## [YOUR OBJECTIVE]
Copy the lines from the beginning of the entries through the line that contains "Total observing time", replacing "screenshot" with "image" and leaving everything else unchanged. Leave the pictures out of your answer.

<<<<

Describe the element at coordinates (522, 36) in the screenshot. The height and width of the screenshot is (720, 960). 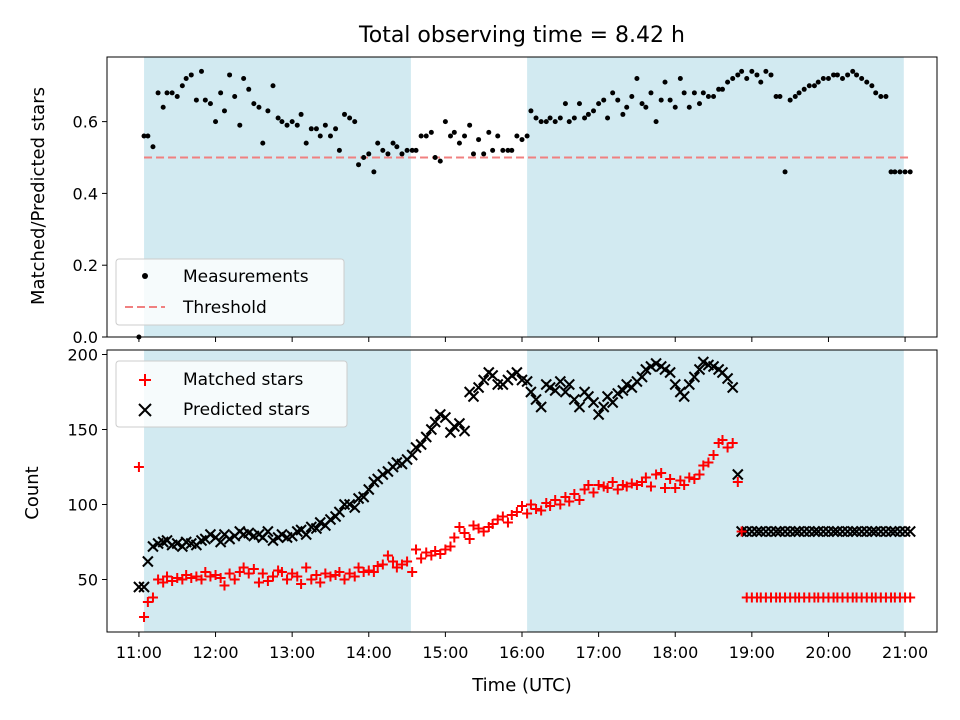
I see `chart-title: Total observing time = 8.42 h` at that location.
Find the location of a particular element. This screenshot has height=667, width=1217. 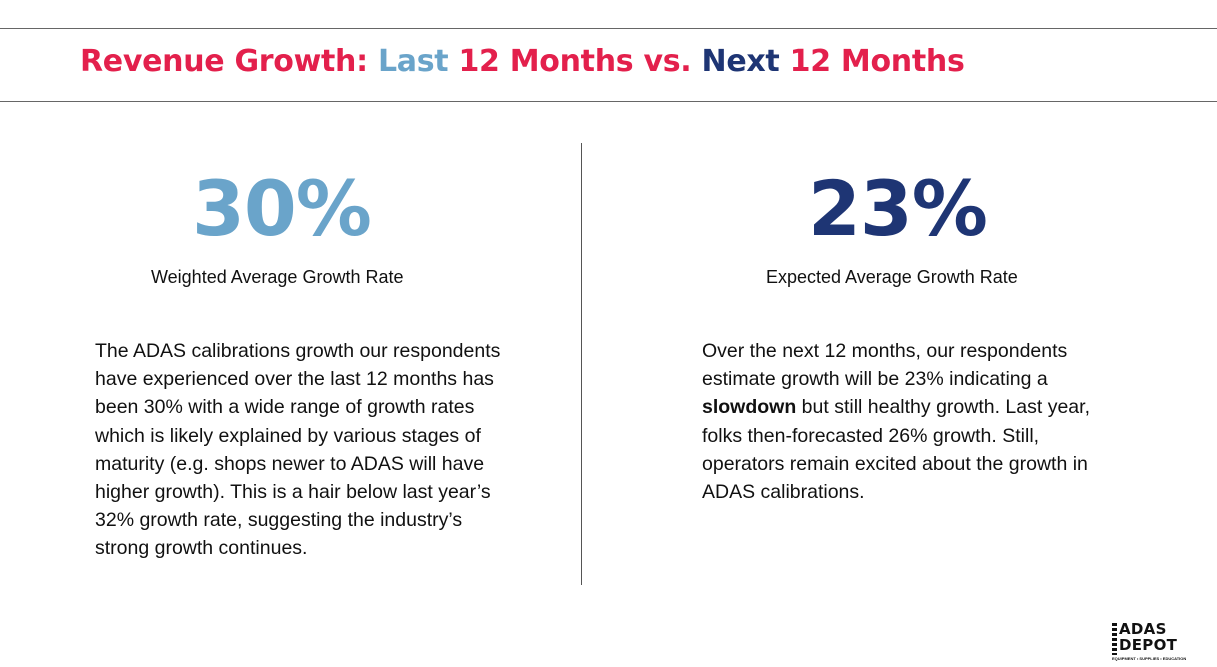

left-stat: 30% is located at coordinates (282, 208).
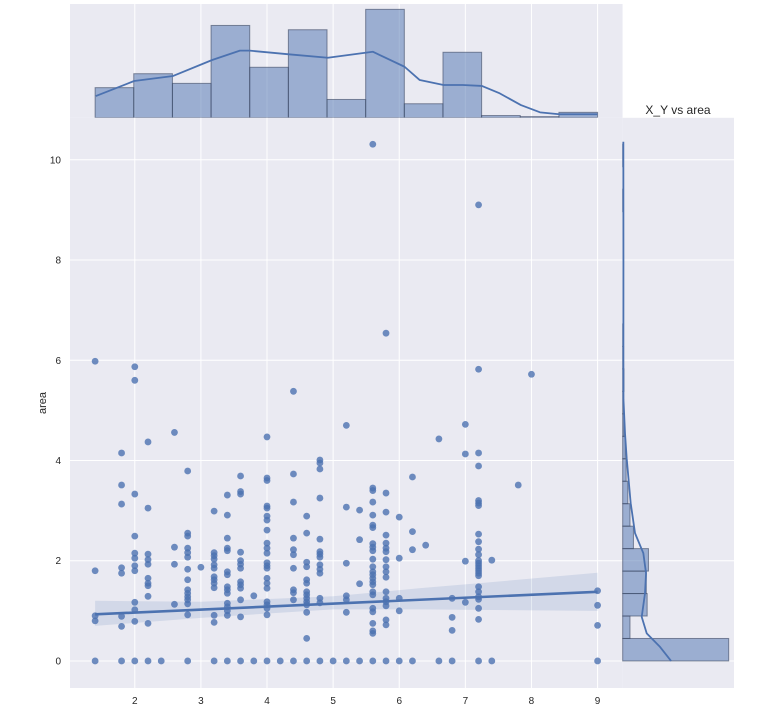 The height and width of the screenshot is (717, 771). Describe the element at coordinates (58, 462) in the screenshot. I see `y-tick-label: 4` at that location.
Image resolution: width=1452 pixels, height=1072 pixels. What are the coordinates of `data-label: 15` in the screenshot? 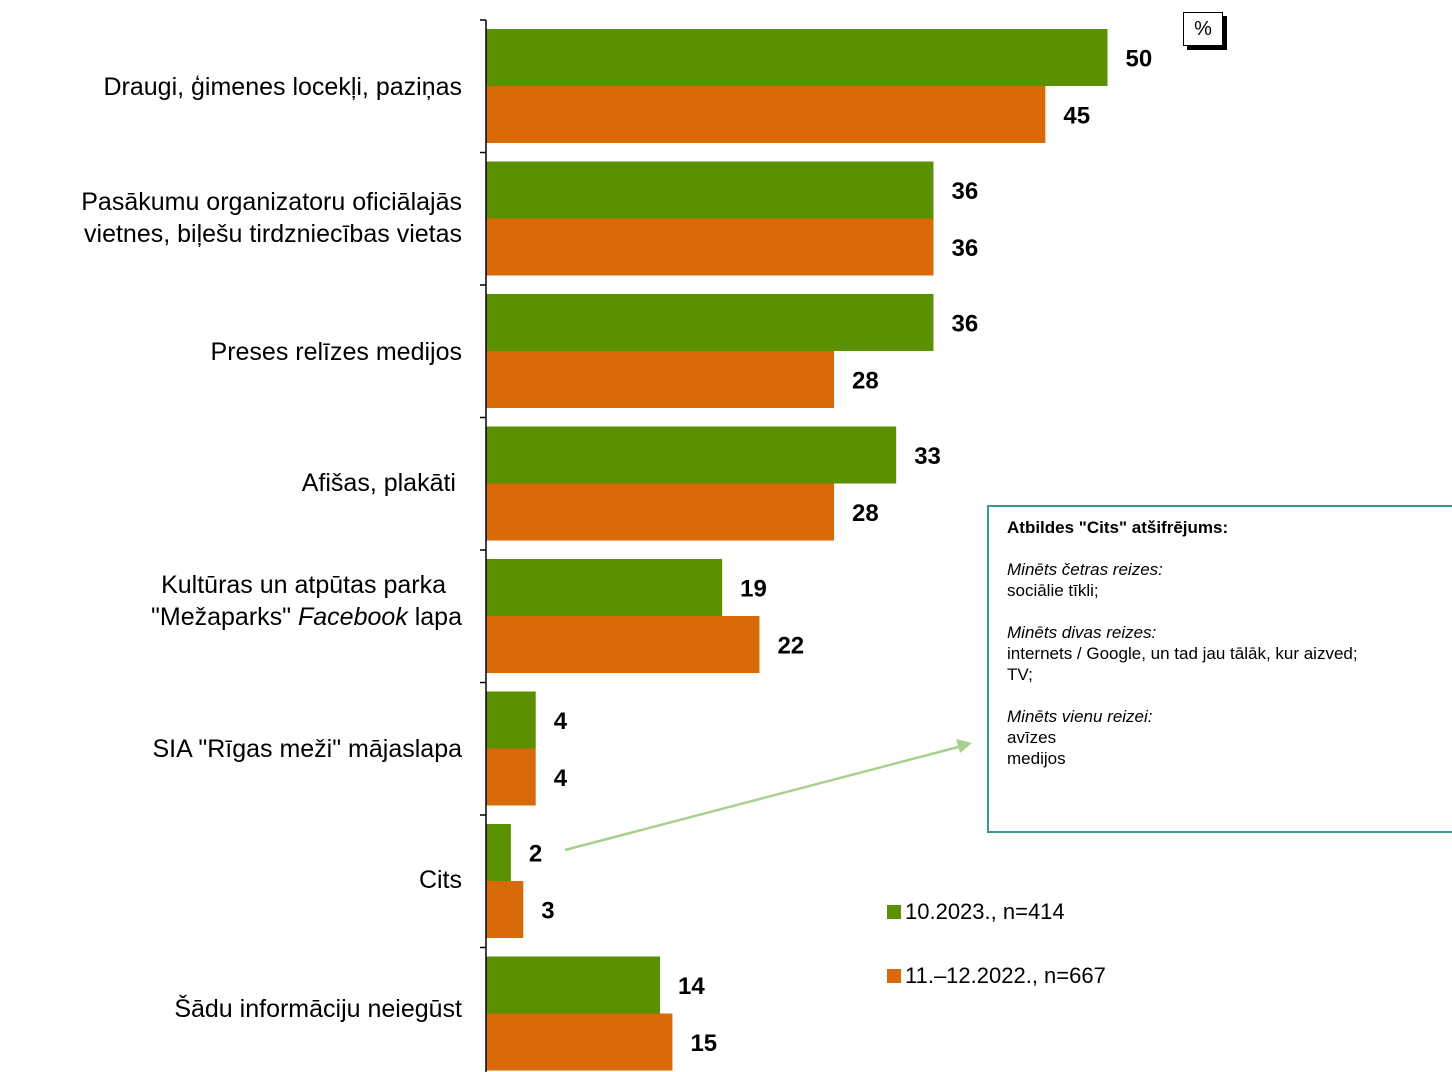 It's located at (704, 1044).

>>>>

## [YOUR SOLUTION]
Describe the element at coordinates (522, 36) in the image. The height and width of the image is (720, 960). 
I see `chart-title: Total observing time = 8.42 h` at that location.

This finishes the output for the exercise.